- THE DATA:
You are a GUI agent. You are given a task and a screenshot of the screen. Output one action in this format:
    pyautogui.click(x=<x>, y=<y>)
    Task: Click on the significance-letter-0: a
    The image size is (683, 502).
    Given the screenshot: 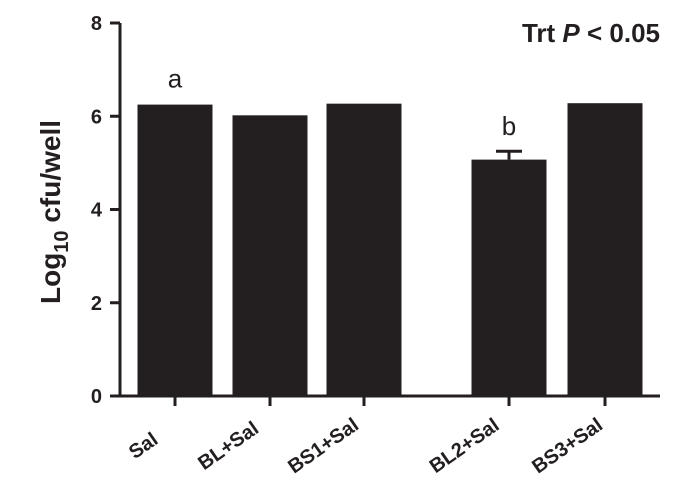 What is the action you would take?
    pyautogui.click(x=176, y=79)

==

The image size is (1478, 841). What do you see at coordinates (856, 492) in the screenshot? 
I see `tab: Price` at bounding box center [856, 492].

* * *

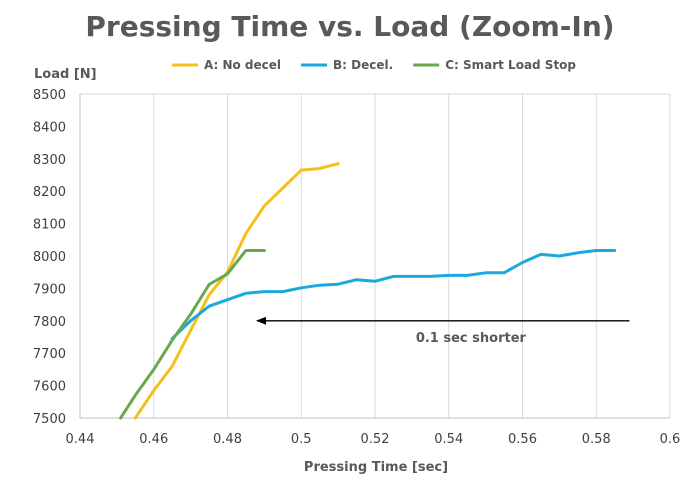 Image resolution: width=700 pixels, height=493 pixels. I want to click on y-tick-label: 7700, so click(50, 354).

- INSTRUCTIONS TO FOLLOW:
Write out everything from the line containing "You are a GUI" down to the line containing "The image size is (683, 502).", both included, with no changes.

- ANSWER TO THIS PROBLEM:
You are a GUI agent. You are given a task and a screenshot of the screen. Output one action in this format:
    pyautogui.click(x=<x>, y=<y>)
    Task: Click on the significance-letter-0: a
    The image size is (683, 502).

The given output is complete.